Short task 1:
Answer these questions using the article on the practical applications of SMS:
(a) At what level is the safety risk level bar always set?
(b) To what kind of operation are regulatory requirements applied?
(c) On what basis are certificates maintained?
Short task 2:
Carry on writing the article on the practical applications of SMS, picking up after its final sentence.

+++ Quoted text

Saturday, August 20, 2022

The Practical Applications of SMS

The Practical Applications of SMS 

By OffRoadPilots

The Safety Management System (SMS) for aviation is a practical system to lead personnel, manage equipment and validate operational design for improved performance above the safety risk level bar. The bar is always set at an acceptable risk level. This level may vary with size and complexity of an organization, prior experience and accepted practices, risk analysis and justification, or simply by arbitrary lines drawn-in-the-sand. There are no rules within a safety management system of what reasoning to use to establish the level of the safety risk bar. One reason could be that we always did it this way, or another reason could be to do what is least stressful and creating less of a workload.  


There are regulatory requirements for a safety management system to include a safety policy, a process for setting goals and attainment of those goals, a process for identifying hazards and managing the associated risks, a process for training personnel and that they are competent to perform duties, a process for reporting and analyzing hazards, incidents and accidents and for taking corrective actions,  a document containing all SMS processes and a process, a quality assurance program, a process for conducting periodic audits and any additional requirements for the SMS to function as intended. Regulatory requirements are applied to a static operation, where there is no aircraft movement or airside operations. Certificates are issues based on expected performance and maintained based on past performance. A practical application of the SMS comes into play when operations are alive.

++++++
+++ Excerpted data

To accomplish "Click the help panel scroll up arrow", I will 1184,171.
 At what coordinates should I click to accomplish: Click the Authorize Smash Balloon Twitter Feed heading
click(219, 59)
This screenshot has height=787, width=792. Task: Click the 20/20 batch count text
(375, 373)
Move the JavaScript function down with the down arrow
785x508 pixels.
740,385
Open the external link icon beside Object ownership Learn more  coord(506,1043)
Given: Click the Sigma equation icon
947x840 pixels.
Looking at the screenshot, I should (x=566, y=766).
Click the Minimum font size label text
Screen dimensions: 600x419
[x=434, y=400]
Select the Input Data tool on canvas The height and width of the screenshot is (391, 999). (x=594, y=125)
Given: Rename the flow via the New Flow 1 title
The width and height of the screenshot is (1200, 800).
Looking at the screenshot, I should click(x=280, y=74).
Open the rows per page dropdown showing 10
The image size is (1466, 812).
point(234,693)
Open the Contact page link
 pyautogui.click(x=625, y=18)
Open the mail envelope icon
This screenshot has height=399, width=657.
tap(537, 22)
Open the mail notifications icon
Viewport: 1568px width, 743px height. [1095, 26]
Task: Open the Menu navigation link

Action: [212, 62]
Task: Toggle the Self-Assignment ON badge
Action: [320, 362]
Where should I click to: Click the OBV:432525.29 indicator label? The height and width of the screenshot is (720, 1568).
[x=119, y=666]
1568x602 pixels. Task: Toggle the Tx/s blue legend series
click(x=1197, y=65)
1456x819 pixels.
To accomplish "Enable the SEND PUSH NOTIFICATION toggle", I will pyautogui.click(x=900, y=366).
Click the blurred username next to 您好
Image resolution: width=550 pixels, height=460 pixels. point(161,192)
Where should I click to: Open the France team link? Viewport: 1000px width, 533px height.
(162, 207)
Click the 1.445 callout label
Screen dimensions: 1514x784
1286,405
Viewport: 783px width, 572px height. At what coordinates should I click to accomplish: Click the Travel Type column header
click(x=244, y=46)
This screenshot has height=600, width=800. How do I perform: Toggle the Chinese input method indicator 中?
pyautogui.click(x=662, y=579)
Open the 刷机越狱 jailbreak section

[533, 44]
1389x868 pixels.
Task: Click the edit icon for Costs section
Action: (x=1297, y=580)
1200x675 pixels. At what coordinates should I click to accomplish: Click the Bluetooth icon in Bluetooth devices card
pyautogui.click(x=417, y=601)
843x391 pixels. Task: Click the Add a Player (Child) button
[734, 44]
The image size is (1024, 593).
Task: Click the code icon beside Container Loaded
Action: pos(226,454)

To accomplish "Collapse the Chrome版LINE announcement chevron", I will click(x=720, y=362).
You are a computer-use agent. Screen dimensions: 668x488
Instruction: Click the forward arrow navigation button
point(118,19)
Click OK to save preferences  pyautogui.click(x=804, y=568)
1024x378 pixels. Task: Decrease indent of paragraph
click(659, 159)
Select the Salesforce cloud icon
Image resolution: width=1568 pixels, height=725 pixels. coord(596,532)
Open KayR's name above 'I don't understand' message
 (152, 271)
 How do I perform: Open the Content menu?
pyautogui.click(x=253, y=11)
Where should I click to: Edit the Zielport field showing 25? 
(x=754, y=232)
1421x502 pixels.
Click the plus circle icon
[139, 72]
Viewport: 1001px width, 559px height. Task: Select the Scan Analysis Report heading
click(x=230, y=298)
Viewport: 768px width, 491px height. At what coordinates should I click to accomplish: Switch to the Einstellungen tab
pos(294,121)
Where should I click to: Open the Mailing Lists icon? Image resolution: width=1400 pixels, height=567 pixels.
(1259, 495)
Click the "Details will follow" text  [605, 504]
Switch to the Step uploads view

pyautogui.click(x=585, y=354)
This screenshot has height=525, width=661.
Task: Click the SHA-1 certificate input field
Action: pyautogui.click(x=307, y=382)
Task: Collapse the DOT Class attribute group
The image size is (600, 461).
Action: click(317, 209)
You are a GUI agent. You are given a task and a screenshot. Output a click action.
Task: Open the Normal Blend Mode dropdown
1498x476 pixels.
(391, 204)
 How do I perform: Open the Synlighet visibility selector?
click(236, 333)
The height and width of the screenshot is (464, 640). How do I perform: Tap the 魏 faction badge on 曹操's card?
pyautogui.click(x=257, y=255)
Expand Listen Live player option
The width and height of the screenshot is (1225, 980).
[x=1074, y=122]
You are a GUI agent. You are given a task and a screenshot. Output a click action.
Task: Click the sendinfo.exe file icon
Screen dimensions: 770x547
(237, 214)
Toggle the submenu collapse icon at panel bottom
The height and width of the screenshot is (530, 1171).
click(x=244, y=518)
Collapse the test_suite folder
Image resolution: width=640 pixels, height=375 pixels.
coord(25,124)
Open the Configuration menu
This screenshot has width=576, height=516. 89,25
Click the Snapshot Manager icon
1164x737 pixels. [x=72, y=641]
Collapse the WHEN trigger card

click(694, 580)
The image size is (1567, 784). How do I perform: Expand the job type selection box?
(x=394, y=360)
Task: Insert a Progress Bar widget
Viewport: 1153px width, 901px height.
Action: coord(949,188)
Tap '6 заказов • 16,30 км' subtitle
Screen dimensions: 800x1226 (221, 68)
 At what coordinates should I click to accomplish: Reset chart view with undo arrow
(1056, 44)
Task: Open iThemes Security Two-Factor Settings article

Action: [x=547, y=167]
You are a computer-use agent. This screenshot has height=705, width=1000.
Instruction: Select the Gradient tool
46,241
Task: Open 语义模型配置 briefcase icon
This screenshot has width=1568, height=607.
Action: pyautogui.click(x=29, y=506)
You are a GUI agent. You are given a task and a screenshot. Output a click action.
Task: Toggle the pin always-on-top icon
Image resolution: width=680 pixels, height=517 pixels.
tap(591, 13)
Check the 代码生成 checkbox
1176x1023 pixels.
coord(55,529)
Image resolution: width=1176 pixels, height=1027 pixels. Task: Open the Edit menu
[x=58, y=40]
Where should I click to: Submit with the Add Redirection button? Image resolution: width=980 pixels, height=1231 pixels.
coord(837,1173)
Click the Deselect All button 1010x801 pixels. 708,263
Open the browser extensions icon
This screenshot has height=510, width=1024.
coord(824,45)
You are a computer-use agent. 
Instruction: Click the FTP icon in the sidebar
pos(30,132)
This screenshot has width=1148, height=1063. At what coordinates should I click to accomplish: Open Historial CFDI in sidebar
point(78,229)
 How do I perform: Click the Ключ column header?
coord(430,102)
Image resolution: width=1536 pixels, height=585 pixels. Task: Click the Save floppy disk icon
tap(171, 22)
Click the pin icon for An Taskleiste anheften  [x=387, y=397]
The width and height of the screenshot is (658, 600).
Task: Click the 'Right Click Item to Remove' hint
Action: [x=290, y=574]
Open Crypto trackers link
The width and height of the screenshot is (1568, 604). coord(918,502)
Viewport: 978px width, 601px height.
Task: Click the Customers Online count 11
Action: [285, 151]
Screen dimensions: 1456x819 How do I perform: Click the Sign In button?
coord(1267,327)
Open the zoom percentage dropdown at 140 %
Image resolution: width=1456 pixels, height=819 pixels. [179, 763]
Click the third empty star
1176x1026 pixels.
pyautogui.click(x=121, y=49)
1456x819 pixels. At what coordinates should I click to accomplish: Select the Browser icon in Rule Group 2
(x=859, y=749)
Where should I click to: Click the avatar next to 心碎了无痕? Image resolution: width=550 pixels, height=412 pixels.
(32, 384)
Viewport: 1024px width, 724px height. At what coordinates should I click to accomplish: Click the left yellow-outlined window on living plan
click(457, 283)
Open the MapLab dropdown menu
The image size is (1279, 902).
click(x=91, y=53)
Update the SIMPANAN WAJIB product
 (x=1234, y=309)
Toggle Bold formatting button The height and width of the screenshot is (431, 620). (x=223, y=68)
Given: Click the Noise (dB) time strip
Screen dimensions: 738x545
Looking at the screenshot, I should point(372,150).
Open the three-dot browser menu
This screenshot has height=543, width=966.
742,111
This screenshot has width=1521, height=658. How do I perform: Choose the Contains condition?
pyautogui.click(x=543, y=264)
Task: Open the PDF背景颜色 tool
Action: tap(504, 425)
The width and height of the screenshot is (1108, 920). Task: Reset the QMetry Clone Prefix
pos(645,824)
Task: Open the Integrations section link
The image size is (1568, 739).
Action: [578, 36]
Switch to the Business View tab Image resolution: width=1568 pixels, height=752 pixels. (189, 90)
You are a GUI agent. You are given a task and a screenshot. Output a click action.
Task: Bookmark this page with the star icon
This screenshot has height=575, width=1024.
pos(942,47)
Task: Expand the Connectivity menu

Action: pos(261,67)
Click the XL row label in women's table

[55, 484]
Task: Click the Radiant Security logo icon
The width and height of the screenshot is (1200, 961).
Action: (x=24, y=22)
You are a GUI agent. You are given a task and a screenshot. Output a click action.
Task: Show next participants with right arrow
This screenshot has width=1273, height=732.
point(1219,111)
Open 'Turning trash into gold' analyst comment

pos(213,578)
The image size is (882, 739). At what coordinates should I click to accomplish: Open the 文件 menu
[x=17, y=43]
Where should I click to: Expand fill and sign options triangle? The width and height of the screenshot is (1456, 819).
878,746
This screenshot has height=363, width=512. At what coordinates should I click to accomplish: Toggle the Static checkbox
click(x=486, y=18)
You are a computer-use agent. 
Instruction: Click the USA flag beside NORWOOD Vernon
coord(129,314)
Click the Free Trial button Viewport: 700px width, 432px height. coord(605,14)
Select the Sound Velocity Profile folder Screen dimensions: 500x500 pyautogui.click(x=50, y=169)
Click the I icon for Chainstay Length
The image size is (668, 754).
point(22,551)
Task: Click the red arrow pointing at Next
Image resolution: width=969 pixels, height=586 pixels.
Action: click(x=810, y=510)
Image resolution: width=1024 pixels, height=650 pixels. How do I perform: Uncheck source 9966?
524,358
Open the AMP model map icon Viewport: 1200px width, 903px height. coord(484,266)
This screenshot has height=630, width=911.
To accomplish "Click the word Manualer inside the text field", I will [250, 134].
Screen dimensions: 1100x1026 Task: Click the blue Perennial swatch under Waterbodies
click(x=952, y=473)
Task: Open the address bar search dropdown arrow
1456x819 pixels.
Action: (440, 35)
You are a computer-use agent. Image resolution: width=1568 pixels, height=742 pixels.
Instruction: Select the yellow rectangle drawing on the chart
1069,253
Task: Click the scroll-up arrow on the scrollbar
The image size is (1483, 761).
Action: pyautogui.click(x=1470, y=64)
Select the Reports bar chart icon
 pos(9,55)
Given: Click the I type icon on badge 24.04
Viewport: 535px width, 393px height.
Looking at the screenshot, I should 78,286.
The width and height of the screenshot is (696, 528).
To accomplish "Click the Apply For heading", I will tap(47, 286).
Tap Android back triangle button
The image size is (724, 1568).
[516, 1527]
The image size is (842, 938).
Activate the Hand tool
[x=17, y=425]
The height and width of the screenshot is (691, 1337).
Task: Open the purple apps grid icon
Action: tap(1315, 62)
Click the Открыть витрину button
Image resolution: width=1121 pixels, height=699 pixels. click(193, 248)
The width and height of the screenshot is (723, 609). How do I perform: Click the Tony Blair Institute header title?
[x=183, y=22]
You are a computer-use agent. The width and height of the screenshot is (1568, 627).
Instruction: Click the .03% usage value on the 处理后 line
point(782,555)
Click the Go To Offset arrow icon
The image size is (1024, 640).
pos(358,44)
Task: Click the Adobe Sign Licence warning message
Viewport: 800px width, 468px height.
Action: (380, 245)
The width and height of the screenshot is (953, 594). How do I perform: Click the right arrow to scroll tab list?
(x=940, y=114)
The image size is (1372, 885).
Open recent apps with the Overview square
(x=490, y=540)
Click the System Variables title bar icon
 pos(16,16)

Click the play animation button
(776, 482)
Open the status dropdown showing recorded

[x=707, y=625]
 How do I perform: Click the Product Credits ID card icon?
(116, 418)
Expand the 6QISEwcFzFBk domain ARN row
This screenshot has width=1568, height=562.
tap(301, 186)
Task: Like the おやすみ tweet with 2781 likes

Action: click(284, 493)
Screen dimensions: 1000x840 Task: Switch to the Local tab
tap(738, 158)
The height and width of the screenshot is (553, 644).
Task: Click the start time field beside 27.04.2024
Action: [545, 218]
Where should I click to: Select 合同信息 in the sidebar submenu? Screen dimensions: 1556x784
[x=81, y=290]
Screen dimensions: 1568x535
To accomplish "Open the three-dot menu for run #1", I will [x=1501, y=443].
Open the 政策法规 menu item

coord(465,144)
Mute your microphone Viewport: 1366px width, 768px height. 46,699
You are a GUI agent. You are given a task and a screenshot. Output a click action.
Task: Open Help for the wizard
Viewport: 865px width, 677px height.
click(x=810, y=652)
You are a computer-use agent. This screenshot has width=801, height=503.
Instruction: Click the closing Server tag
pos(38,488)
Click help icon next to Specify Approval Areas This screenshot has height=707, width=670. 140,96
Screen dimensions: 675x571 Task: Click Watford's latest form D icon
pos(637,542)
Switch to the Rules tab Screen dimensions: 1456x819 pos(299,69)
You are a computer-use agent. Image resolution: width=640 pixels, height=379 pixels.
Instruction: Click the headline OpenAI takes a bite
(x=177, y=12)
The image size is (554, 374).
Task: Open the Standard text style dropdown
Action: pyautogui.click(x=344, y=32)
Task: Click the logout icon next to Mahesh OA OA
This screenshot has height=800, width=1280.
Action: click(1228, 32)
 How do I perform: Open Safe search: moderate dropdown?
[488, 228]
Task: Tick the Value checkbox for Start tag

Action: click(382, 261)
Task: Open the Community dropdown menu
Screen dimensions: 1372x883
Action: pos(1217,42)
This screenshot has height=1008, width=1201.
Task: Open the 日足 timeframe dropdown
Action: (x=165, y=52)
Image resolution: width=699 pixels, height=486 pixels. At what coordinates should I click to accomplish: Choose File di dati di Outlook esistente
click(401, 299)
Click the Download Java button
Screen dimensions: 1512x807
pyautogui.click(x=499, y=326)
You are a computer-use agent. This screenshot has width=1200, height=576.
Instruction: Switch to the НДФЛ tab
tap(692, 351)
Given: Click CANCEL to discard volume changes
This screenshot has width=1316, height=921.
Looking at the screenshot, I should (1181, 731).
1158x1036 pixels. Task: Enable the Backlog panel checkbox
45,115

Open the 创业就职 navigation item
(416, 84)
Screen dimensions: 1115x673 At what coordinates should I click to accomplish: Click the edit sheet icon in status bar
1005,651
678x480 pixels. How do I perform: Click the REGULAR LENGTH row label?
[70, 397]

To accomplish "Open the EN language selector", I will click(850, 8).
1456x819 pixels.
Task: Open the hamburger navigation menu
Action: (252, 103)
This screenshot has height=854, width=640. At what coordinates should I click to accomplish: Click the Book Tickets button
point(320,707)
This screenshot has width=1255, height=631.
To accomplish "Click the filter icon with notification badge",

++++++

Written answer 1:
(a) At an acceptable risk level.
(b) A static operation, where there is no aircraft movement or airside operations.
(c) On past performance.

Written answer 2:
If the SMS seems to be overwhelming and practically unreachable objectives and goals, it is a simple solution to move to the Some-Day-Island. On the Some-Day-Island there is no accountability, no responsibility, the island is isolated, there is unlimited safety, it is a perfect place to make excuses and there are no reasons to get up and work with initiatives. Since the Some-Day-Island is located within a personality and not an actual geo-location, there are some traits that recognizes a person living on this island. They would paint a picture of an elephant in the room that is the cause for all their failures. They see all activities to make changes as useless and waist of time and that there is nothing else to learn, since they already know all that there is to know. A person living on the Some-Day-Island expect their organization, being airline or airport, to be in top-notch condition, but still slumbers on the island hoping that someone else, and often someone they don’t know, will take initiative to get them into the top-notch-condition. Living on the Some-Day-Island is a hazardous place, but it is also the place where everything is played safe.    

 

A misconception often assumed by the Accountable Executive (AE) is that the primary task of an SMS is to complete the check boxes for regulatory compliance. While it is true that the check boxes must be completed for tracking and data-points purposes, this task is incidental to operational tasks preceding the checkbox entries. The primary task is to complete a task that conforms to regulatory requirements. An effective SMS has established regulatory compliance for each individual task within the system. These tasks are monitored, checkboxes completed and by the end of the day their required daily quality control system is completed.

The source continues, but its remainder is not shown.